Different Measurement Noisy Level

When subjected to varying levels of measurement noise, the quality of solutions to inverse problems can differ significantly. To evaluate the performance of DAPS under different noise conditions, we present the results in Fig. 12. DAPS is robust to small noise levels ( $\sigma<0.05$ ) and degrades almost linearly as $\sigma$ continues to increase.

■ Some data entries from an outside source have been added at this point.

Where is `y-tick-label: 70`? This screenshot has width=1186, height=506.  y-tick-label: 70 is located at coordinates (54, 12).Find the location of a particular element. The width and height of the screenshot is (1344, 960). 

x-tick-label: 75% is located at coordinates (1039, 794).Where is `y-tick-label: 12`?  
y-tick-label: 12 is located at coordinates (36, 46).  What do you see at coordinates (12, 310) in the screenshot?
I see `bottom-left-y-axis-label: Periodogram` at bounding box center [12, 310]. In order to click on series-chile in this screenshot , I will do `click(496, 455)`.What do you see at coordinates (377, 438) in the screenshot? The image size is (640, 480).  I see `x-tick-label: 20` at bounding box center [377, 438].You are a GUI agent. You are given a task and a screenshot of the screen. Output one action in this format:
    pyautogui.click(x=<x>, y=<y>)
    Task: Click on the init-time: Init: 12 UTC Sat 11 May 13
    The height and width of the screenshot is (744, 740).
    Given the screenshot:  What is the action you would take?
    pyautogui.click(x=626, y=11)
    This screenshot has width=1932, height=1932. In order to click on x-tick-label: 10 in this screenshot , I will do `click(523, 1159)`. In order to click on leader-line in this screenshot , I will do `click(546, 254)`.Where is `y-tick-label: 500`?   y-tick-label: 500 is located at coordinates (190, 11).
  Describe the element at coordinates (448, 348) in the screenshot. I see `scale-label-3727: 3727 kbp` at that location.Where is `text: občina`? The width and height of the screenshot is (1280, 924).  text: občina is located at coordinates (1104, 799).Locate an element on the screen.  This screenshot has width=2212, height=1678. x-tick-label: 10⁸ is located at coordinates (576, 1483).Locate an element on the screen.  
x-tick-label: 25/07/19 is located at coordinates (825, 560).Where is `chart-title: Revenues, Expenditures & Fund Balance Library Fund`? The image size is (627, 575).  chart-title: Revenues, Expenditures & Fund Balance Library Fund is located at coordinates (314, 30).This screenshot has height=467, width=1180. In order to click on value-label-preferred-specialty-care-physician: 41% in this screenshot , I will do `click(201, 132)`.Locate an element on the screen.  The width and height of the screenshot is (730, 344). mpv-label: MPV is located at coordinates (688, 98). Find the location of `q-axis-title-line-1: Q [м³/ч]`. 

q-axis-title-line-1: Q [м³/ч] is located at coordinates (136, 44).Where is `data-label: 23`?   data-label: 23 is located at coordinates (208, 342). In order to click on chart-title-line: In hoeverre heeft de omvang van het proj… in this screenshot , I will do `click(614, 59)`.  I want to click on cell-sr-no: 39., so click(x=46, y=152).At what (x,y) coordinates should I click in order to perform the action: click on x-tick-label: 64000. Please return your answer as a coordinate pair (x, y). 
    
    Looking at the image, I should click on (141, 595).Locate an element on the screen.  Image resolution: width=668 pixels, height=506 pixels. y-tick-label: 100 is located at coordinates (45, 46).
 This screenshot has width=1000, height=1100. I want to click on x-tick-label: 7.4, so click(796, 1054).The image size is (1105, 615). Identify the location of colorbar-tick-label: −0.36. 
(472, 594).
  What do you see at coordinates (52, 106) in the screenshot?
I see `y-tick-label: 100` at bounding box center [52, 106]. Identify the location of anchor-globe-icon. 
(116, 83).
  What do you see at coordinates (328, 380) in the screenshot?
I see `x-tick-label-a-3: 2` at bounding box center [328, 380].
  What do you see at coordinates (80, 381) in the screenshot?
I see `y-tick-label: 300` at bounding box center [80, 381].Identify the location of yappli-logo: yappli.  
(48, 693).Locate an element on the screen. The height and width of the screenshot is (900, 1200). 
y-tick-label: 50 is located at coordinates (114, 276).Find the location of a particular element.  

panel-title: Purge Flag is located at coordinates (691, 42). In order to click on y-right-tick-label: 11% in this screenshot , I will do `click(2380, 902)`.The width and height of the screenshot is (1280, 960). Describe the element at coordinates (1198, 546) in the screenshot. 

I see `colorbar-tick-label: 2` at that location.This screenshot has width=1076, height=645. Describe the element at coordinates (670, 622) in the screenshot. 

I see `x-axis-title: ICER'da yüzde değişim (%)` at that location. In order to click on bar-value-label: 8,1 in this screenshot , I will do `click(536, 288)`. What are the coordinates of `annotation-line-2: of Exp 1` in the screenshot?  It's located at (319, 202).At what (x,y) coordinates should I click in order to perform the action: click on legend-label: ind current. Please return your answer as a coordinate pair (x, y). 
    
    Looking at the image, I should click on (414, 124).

F.2 More Discussion on Phase Retrieval

Phase retrieval is inherently a harder problem than other tasks considered in this paper. There are multiple disjoint modes with exactly the same measurement for phase retrieval. This is completely different from other tasks such as super-resolution and deblurring, for which the subset of images with low measurement error is a continuous set. We show in Fig. 13 eight images with disparate perceptual features but with exactly the same measurement in phase retrieval.

F.3 More Analysis on Sampling Trajectory

Here we show a longer trajectory of phase retrieval in Figs. 14, 15 and 16. The $\hat{\mathbf{x}}_{0}({\mathbf{x}}_{t})$ evolves from unconditional samples from model to the posterior samples while ${\mathbf{x}}_{0\mid{\mathbf{y}}}$ evolves from a noisy conditioned samples to the posterior samples. These two trajectories converge to the same sample as noise annealing down.

F.4 More Qualitative Samples

We show a full stack of phase retrieval samples in $4$ runs without manual post-selection in Figs. 17 and 18. More samples for other tasks are shown in Figs. 19 and 20. The more diverse samples from box inpainting of size $192\times 192$ and super-resolution of factor $16$ are shown in Figs. 22 and 21.